Task objective: Copy out, word for word, the lines from the start of the data below through the line containing "Search (701, 162)", and no others.

•••••

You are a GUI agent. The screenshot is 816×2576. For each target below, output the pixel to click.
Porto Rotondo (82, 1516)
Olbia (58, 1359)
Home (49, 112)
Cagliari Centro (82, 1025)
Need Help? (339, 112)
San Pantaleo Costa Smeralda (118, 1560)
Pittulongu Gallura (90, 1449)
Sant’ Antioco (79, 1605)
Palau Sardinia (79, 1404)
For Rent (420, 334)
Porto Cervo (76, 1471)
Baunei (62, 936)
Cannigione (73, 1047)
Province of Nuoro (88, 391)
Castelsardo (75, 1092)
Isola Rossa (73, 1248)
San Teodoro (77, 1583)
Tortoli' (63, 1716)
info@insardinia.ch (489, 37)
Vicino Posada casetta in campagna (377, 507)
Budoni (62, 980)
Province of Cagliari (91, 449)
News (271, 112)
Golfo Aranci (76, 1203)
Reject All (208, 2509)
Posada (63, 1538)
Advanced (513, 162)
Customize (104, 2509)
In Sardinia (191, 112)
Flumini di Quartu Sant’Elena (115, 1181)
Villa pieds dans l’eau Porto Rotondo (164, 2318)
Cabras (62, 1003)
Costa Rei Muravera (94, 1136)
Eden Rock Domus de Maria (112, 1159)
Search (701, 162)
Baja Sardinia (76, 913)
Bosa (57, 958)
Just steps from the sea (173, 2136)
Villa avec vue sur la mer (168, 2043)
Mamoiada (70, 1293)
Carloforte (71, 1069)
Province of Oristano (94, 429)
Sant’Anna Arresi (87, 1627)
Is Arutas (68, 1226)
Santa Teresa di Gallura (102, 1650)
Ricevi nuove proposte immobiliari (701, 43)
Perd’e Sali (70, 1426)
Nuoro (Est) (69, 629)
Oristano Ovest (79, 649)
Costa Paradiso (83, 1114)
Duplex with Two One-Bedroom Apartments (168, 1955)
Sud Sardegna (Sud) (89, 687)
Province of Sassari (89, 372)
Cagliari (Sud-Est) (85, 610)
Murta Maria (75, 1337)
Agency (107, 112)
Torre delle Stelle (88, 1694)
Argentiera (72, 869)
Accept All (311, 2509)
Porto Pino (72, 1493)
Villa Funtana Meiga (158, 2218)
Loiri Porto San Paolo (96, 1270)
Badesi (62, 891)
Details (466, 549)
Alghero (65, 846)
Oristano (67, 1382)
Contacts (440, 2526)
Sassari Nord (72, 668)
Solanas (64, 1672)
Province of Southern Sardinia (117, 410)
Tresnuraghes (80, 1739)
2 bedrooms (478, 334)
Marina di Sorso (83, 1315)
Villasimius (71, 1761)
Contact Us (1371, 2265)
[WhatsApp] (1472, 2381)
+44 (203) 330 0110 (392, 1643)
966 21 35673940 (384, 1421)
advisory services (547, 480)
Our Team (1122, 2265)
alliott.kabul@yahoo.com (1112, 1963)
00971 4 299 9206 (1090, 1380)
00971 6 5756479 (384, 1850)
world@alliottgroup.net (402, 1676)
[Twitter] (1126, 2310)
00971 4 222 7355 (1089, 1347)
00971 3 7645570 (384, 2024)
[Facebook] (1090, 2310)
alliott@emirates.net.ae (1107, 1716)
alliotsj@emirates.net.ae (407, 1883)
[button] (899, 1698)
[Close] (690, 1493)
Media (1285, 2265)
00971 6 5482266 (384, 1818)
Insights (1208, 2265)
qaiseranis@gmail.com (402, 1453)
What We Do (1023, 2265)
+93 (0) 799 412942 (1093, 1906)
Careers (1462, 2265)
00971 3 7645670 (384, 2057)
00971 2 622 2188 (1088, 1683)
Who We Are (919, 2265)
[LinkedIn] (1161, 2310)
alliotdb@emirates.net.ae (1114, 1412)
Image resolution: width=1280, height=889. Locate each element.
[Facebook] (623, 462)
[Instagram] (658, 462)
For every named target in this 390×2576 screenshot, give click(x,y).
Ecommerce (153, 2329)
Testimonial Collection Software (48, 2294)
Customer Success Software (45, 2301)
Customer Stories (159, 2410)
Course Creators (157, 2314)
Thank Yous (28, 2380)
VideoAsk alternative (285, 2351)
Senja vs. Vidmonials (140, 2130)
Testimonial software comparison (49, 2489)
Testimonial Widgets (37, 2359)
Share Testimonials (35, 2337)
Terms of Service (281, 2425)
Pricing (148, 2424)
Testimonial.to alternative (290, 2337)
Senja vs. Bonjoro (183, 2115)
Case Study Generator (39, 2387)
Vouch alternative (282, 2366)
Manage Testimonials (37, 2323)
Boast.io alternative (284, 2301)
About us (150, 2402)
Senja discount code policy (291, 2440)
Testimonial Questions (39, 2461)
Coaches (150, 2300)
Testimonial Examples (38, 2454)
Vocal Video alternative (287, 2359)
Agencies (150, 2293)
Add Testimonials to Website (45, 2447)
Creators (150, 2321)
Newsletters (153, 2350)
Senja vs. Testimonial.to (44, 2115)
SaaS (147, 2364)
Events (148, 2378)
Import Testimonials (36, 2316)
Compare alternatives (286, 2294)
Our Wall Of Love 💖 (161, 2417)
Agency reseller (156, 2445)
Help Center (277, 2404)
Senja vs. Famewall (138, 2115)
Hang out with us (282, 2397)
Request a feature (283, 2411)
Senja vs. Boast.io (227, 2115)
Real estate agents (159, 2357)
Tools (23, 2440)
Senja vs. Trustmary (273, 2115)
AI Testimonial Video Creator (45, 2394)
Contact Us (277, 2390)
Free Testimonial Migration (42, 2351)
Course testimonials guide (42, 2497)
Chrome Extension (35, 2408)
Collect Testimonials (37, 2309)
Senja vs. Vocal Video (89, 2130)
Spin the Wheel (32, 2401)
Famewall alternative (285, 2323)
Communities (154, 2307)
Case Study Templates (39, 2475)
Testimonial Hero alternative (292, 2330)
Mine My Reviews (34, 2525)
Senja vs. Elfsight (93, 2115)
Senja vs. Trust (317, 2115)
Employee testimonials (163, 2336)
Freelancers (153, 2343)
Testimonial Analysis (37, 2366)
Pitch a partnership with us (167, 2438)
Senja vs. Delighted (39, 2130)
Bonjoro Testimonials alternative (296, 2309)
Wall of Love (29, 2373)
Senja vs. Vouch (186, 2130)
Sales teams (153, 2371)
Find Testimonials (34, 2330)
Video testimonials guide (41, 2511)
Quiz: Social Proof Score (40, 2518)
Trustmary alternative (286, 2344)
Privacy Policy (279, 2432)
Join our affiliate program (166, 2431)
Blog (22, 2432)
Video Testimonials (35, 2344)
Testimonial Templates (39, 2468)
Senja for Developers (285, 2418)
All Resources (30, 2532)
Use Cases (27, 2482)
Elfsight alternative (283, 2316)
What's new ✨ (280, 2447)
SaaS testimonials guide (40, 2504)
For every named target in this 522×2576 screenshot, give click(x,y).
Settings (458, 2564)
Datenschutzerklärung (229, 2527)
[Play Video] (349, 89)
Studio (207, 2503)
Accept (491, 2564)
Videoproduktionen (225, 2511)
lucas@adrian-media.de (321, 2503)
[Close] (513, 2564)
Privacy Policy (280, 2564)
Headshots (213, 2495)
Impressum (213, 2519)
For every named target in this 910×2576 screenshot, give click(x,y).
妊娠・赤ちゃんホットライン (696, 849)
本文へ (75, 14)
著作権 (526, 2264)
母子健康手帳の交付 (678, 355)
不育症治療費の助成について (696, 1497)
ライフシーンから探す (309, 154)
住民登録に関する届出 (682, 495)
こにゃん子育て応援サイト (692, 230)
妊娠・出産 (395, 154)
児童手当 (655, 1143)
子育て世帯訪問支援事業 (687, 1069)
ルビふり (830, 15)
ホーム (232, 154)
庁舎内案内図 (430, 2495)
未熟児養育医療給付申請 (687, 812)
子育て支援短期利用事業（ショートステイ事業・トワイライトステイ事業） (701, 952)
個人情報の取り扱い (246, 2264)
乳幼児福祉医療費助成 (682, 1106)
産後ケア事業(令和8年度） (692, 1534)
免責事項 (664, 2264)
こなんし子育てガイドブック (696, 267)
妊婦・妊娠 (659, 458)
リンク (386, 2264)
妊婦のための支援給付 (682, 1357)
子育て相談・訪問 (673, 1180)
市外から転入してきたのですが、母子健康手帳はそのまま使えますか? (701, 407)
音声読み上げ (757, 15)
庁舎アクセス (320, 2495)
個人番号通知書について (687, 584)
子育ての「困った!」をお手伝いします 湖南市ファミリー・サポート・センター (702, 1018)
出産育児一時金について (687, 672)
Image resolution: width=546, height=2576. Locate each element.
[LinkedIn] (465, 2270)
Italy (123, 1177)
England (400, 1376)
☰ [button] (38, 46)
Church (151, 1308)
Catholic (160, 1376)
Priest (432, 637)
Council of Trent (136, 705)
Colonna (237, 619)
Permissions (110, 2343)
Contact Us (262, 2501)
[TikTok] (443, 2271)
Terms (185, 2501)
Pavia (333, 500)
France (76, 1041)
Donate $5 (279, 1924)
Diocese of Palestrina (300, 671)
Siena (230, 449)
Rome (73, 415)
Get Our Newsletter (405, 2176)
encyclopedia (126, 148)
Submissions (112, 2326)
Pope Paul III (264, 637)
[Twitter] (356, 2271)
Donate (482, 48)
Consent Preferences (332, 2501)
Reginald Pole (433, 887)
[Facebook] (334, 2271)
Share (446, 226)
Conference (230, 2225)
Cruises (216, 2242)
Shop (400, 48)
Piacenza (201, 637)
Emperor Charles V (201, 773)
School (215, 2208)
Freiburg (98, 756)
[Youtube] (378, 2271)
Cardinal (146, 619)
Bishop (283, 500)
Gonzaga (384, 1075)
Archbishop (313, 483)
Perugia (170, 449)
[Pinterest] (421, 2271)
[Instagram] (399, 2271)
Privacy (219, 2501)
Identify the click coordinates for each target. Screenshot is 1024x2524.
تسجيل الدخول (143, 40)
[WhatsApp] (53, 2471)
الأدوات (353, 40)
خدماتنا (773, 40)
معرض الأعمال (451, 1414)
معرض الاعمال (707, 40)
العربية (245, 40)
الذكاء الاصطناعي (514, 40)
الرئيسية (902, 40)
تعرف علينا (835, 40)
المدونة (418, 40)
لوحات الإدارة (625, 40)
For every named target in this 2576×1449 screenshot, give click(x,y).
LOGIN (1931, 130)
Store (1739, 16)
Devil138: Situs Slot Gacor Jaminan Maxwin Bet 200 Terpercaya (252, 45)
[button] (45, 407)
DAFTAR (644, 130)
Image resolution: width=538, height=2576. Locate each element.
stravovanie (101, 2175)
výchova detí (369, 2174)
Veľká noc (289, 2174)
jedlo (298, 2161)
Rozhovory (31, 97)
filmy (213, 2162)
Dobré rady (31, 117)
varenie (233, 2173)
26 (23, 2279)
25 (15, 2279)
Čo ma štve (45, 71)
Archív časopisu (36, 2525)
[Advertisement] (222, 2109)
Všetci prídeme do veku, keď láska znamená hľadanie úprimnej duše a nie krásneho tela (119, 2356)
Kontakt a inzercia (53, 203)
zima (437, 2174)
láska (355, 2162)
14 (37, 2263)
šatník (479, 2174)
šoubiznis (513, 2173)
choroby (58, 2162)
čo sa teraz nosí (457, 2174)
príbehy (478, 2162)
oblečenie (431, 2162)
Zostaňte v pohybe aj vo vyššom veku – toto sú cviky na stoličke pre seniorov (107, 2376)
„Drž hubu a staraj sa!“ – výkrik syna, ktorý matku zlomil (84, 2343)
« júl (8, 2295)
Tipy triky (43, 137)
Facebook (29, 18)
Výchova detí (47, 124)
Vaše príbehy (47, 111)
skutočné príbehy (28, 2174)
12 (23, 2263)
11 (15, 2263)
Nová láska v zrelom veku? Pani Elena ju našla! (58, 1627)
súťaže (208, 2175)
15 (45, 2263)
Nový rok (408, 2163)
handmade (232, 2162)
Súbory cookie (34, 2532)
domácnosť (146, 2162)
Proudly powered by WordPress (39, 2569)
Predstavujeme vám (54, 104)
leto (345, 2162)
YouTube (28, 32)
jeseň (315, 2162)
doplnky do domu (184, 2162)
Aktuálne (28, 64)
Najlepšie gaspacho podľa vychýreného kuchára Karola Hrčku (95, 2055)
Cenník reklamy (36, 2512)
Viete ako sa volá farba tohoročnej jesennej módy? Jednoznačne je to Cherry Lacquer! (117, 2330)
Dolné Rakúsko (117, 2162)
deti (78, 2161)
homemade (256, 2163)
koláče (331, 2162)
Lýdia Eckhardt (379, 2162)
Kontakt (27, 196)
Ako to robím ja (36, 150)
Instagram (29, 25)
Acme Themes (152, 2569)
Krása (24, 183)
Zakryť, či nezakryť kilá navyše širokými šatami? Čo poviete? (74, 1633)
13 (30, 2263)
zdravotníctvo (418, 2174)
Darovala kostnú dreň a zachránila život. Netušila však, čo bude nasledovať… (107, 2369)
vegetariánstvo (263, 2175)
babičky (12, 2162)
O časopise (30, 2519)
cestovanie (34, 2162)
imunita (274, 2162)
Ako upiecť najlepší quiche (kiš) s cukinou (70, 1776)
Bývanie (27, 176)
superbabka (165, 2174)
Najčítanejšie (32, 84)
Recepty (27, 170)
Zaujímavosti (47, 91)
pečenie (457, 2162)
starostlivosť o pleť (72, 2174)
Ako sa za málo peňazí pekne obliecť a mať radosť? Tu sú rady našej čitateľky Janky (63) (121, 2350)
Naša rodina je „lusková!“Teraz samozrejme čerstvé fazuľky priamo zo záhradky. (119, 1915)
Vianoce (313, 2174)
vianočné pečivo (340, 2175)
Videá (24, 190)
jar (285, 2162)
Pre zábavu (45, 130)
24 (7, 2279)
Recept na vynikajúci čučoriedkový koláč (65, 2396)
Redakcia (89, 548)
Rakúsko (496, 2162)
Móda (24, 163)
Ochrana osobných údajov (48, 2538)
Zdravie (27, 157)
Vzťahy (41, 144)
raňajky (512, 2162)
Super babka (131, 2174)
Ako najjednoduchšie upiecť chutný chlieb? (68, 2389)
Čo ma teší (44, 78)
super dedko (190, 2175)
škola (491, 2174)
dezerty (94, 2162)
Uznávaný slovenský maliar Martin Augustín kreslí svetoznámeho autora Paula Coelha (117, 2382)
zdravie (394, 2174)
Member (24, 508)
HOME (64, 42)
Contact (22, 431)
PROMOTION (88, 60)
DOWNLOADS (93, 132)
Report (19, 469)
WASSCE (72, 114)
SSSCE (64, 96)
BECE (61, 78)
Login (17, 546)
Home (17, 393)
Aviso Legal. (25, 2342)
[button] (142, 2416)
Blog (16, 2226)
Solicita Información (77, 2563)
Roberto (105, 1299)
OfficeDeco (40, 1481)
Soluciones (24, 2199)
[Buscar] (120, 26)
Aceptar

•••••

Answer to this problem:
You are a GUI agent. The screenshot is 816×2576. For each target below, output the pixel to click.
Porto Rotondo (82, 1516)
Olbia (58, 1359)
Home (49, 112)
Cagliari Centro (82, 1025)
Need Help? (339, 112)
San Pantaleo Costa Smeralda (118, 1560)
Pittulongu Gallura (90, 1449)
Sant’ Antioco (79, 1605)
Palau Sardinia (79, 1404)
For Rent (420, 334)
Porto Cervo (76, 1471)
Baunei (62, 936)
Cannigione (73, 1047)
Province of Nuoro (88, 391)
Castelsardo (75, 1092)
Isola Rossa (73, 1248)
San Teodoro (77, 1583)
Tortoli' (63, 1716)
info@insardinia.ch (489, 37)
Vicino Posada casetta in campagna (377, 507)
Budoni (62, 980)
Province of Cagliari (91, 449)
News (271, 112)
Golfo Aranci (76, 1203)
Reject All (208, 2509)
Posada (63, 1538)
Advanced (513, 162)
Customize (104, 2509)
In Sardinia (191, 112)
Flumini di Quartu Sant’Elena (115, 1181)
Villa pieds dans l’eau Porto Rotondo (164, 2318)
Cabras (62, 1003)
Costa Rei Muravera (94, 1136)
Eden Rock Domus de Maria (112, 1159)
Search (701, 162)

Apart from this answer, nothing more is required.